В 1952 г., через три года после завершения экспериментов, Ходжкин и Хаксли опубликовали результаты своей работы в эпохальной серии из пяти статей, которые навсегда изменили наши представления о том, как работают нервы. Такой большой разрыв во времени между получением результатов и публикацией кажется невероятным для сегодняшних ученых, которым соперники постоянно наступают на пятки. Но в 1950-е гг. все было по-другому. Хаксли как-то сказал мне, что «такое даже в голову не приходило». В 1963 г. Ходжкин и Хаксли были удостоены Нобелевской премии. Они получили ее по праву — их результаты были выдающимися, а анализ настолько точным, что произвел революцию в сфере исследований нервной системы и заложил фундамент современной нейрофизиологии. Борьба за кальмаров
Эксперименты Ходжкина и Хаксли вызвали волну интереса и круглогодичный приток ученых в морские лаборатории Плимута и Вудс-Хоула. Поскольку кальмары кочующий вид, а ученые обычно занимаются преподаванием, лаборатории были обречены на превращение в «летние лагеря для исследователей» и в инкубатор идей и новых экспериментов. В особенности это касалось Вудс-Хоула. Кальмаров не хватало, и за лучшие образцы шла настоящая битва, так что очень быстро складывалась неофициальная иерархия получателей. В середине 1960-х гг. борьба за кальмаров стала настолько острой, что некоторые ученые стали искать другое место для работы зимой, и Монтемар неподалеку от Вальпараисо в Чили оказался идеальным для этого. К тому же чилийские кальмары — и их аксоны — были значительно крупнее.

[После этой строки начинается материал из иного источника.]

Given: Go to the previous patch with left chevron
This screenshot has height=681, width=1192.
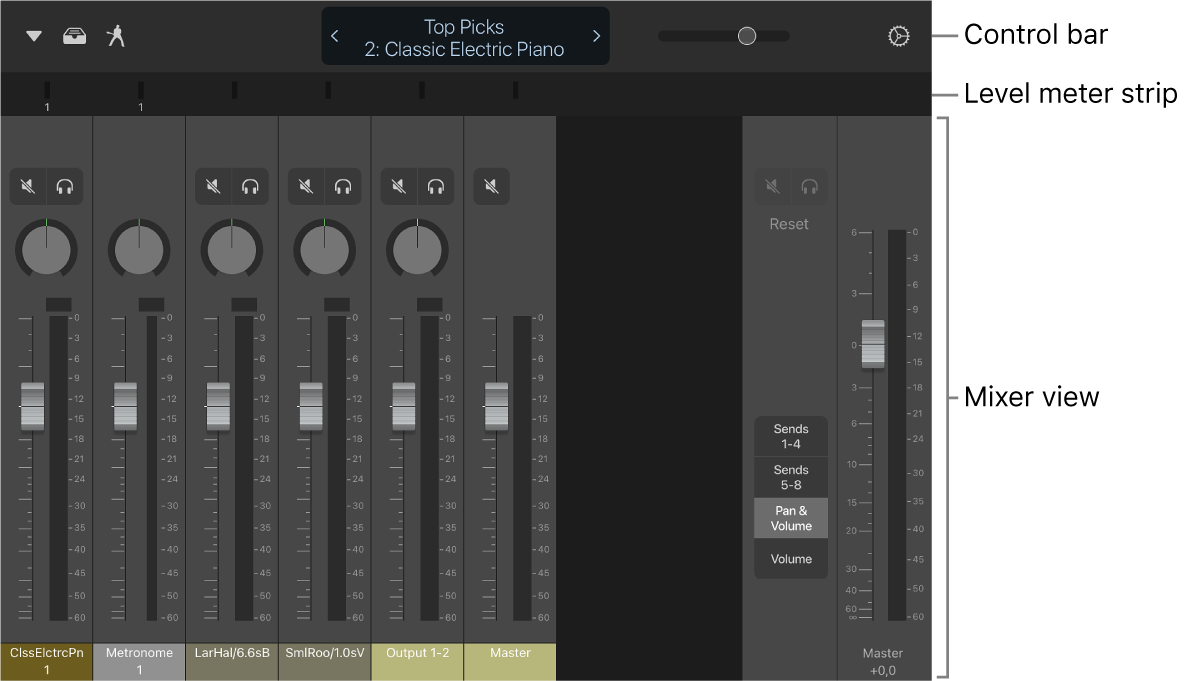Looking at the screenshot, I should pos(335,36).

Хотя в наши дни для исследования механизма генерирования и передачи нервных импульсов используются и другие виды клеток, включая клетки мозга млекопитающих, аксон кальмара по-прежнему остается ценным объектом экспериментов. В 1940-х гг. те немногие кальмары, которых вылавливали в Плимуте, оказывались настолько помятыми тралами рыболовецких судов, что жили очень недолго после доставки в лабораторию. В результате этого эксперименты надо было проводить немедленно. Рыболовецкие суда возвращались, как правило, ближе к вечеру, и работать приходилось всю ночь напролет. Поэтому по утрам Ходжкин и Хаксли отсыпались и планировали эксперименты. Когда я была в Вудс-Хоуле в 1980-х гг., распорядок дня там был таким же, и многие ученые после ночного бдения в лаборатории добирались до постели только на рассвете. Сегодня в Чили кальмаров часто ловят на удочку и повреждают значительно меньше. Однако из-за громадных размеров для тамошних кальмаров не так-то просто подобрать подходящий резервуар, поэтому ученые все равно вынуждены работать в ночную смену.